* Exercise aim *
Filter these entries down to the lines that hold the word "column", and show each of them.

--- Records for this task Enclosed Below ---

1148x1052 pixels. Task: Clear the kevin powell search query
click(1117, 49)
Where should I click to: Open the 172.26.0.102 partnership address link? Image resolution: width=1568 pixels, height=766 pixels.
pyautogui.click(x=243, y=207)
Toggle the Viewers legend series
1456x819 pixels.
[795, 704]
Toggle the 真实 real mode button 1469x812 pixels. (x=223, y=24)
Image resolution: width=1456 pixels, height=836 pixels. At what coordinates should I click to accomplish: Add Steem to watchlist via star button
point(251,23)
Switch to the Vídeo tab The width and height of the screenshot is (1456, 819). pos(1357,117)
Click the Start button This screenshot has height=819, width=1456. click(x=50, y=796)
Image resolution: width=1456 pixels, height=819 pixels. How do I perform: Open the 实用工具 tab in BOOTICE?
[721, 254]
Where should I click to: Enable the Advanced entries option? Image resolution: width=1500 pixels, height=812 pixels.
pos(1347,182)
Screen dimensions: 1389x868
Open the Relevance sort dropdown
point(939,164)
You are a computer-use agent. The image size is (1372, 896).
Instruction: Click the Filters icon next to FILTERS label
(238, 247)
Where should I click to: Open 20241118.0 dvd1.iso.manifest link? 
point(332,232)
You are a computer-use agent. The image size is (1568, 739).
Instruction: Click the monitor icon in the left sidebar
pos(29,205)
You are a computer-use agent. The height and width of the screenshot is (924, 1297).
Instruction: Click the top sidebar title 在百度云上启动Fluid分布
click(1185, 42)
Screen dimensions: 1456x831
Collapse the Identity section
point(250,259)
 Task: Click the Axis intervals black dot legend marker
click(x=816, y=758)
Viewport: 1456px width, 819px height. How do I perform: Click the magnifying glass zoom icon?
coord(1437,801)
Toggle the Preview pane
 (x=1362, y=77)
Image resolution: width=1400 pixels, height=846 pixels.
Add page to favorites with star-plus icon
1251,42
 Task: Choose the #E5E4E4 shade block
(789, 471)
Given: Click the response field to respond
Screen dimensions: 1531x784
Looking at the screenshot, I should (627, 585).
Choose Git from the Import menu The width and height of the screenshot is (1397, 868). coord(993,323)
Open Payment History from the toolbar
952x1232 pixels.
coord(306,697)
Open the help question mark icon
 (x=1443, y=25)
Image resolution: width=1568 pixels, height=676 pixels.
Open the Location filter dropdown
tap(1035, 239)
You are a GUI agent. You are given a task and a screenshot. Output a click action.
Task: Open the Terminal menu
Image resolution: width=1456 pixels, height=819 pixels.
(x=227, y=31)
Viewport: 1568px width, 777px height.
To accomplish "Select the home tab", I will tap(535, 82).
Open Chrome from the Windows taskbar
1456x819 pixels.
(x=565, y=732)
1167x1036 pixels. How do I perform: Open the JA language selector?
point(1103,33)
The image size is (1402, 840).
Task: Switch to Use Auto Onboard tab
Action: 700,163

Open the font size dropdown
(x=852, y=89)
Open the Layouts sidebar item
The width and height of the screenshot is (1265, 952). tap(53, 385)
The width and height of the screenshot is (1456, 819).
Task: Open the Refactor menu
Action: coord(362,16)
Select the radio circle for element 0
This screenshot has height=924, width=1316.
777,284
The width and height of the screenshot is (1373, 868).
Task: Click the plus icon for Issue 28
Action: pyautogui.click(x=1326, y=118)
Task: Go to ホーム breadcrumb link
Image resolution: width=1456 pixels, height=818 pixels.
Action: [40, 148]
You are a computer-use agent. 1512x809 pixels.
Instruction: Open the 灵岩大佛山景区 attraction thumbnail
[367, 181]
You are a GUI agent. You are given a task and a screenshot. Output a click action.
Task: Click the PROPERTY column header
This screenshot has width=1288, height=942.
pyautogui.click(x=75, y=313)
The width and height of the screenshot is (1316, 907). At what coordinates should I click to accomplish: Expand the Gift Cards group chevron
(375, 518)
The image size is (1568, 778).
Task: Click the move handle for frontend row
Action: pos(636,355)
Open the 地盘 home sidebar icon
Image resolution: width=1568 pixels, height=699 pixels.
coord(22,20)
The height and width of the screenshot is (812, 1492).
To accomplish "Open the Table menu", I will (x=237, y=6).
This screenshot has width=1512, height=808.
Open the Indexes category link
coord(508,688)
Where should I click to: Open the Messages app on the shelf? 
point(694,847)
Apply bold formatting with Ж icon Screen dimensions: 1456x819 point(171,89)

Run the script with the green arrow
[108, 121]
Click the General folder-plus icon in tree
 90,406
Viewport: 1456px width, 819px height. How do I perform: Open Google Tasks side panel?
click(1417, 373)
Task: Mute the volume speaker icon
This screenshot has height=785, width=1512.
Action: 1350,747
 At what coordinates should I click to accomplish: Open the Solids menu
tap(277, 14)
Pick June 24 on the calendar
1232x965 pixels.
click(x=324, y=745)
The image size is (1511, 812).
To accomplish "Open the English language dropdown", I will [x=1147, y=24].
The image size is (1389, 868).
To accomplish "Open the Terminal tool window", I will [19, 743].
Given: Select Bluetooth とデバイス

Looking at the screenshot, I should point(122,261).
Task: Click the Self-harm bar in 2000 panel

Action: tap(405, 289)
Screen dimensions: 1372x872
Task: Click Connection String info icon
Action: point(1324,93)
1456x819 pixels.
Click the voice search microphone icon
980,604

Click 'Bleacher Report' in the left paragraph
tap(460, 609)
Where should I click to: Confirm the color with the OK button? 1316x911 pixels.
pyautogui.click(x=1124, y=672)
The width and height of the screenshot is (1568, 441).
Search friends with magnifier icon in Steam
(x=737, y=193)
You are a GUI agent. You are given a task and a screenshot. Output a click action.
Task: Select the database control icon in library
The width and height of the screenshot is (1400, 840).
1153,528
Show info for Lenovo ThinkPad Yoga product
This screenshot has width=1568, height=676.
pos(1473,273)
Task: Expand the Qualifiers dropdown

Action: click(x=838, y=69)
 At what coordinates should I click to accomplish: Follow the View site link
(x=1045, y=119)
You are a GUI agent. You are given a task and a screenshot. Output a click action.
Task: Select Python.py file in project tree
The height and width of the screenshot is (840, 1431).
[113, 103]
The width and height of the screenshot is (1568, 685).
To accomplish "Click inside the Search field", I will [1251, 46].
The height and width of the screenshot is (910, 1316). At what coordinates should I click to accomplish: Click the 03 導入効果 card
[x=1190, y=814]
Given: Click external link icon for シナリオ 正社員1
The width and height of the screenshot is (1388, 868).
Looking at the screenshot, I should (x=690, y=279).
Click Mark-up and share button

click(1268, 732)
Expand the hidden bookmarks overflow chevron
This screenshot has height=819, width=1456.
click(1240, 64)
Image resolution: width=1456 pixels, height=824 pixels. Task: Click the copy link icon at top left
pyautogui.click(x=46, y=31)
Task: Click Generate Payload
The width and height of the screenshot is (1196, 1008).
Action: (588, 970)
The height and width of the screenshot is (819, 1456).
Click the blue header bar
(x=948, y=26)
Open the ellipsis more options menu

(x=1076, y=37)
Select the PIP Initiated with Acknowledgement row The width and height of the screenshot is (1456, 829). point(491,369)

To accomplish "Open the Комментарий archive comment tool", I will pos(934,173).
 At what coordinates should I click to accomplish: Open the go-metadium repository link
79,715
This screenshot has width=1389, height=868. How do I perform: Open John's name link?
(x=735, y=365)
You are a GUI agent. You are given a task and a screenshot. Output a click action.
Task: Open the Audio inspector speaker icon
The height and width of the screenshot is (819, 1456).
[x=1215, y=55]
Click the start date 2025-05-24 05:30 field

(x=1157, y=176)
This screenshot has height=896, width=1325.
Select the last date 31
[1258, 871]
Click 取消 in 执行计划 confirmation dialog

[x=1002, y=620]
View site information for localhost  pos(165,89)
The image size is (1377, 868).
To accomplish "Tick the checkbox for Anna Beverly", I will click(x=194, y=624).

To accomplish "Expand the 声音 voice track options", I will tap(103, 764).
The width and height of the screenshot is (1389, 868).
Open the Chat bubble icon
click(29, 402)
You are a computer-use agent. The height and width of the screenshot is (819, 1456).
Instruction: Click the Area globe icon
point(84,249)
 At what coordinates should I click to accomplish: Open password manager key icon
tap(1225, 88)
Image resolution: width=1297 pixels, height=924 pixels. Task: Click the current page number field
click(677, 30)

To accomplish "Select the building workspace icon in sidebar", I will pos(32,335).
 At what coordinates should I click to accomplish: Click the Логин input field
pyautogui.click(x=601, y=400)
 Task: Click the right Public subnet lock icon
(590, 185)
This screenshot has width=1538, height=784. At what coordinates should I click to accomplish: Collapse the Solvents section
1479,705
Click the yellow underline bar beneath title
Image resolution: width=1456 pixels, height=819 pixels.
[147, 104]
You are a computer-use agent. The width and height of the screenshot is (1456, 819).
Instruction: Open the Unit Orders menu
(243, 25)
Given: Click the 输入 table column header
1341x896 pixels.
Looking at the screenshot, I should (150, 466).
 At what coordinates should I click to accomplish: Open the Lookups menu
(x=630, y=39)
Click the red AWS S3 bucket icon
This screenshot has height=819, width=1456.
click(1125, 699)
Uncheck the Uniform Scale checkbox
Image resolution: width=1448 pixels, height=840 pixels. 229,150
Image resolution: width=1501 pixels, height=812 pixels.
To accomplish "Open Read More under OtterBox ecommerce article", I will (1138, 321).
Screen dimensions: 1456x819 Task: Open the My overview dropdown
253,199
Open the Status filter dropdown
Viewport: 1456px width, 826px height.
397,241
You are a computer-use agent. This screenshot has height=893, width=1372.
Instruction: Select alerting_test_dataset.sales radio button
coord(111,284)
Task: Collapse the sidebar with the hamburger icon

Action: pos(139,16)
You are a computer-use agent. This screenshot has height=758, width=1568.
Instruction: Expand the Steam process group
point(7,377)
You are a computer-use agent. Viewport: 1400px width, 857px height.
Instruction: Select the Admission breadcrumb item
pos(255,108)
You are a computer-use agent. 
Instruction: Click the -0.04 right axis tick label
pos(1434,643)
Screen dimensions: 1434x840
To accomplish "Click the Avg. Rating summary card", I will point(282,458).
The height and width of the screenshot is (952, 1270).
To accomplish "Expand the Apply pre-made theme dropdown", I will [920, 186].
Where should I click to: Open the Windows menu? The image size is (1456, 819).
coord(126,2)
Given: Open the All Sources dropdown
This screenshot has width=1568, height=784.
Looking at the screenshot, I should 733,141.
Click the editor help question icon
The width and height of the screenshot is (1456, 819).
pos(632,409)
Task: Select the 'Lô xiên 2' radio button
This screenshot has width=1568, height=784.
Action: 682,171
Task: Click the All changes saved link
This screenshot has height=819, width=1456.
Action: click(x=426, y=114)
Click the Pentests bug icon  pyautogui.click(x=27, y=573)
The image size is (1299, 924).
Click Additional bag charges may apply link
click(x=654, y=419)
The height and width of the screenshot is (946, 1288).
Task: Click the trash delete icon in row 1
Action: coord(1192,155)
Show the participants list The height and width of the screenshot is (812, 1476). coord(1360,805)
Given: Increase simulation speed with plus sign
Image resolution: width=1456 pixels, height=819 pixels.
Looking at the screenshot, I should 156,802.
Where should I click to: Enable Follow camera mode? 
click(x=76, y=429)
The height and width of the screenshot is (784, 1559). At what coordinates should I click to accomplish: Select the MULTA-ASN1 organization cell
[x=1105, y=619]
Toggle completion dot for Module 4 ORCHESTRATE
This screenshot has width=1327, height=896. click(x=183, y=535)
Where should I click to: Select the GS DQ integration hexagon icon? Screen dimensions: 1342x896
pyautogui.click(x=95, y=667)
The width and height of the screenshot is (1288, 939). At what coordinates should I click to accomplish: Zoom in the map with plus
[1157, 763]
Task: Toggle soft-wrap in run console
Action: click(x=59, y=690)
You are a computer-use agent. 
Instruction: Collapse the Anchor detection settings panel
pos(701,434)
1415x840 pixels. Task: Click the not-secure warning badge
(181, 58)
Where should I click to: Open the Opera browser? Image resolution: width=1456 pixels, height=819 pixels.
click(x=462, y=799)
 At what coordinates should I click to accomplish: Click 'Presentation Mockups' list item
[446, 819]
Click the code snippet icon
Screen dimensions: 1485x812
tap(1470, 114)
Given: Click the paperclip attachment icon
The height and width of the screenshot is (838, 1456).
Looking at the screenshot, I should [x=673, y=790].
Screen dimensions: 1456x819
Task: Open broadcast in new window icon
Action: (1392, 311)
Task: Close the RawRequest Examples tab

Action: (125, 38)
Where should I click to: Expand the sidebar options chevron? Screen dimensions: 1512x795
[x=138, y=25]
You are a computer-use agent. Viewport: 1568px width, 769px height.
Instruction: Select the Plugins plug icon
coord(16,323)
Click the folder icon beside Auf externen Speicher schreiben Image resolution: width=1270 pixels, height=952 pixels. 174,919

--- End of Enclosed Records for this task ---

* Solution for this exercise *
Task: Click the PROPERTY column header
Given: Click the 输入 table column header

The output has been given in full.